▸ Extracted information:
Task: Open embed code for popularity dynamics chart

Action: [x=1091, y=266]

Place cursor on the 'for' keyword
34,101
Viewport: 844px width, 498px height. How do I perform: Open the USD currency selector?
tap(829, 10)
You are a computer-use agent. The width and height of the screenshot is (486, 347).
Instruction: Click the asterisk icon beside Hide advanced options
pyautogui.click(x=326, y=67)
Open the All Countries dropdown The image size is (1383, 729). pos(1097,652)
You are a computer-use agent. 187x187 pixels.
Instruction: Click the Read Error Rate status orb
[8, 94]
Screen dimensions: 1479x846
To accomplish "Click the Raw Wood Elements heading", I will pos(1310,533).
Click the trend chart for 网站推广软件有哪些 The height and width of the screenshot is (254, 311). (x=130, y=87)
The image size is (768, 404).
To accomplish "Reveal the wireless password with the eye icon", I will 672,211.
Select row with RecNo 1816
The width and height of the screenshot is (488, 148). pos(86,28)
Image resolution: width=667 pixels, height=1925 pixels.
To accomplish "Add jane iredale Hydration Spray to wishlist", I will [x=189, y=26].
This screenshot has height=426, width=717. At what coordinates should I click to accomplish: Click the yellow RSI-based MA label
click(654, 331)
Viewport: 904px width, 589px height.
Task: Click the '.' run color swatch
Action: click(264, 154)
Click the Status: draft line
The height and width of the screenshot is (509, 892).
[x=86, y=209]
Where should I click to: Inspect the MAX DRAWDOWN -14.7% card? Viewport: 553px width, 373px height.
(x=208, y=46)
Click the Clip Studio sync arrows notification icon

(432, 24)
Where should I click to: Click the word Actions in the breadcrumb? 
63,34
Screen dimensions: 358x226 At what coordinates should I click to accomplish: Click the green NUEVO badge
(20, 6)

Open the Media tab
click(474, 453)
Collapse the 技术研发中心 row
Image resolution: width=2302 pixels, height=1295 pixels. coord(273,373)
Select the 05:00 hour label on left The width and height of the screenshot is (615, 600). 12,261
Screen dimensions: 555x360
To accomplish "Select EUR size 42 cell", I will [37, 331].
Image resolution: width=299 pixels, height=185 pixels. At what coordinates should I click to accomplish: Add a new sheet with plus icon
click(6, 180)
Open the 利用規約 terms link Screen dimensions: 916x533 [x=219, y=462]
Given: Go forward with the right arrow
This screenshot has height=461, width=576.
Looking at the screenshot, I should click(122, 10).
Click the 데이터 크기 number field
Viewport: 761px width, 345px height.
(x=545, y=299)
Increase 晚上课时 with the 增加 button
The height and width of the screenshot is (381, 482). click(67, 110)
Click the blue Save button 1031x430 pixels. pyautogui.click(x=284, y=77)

▸ Assignment: Based on the entries above, give the number of lines with the string "agent" and no further text.

▸ Answer for the task: 2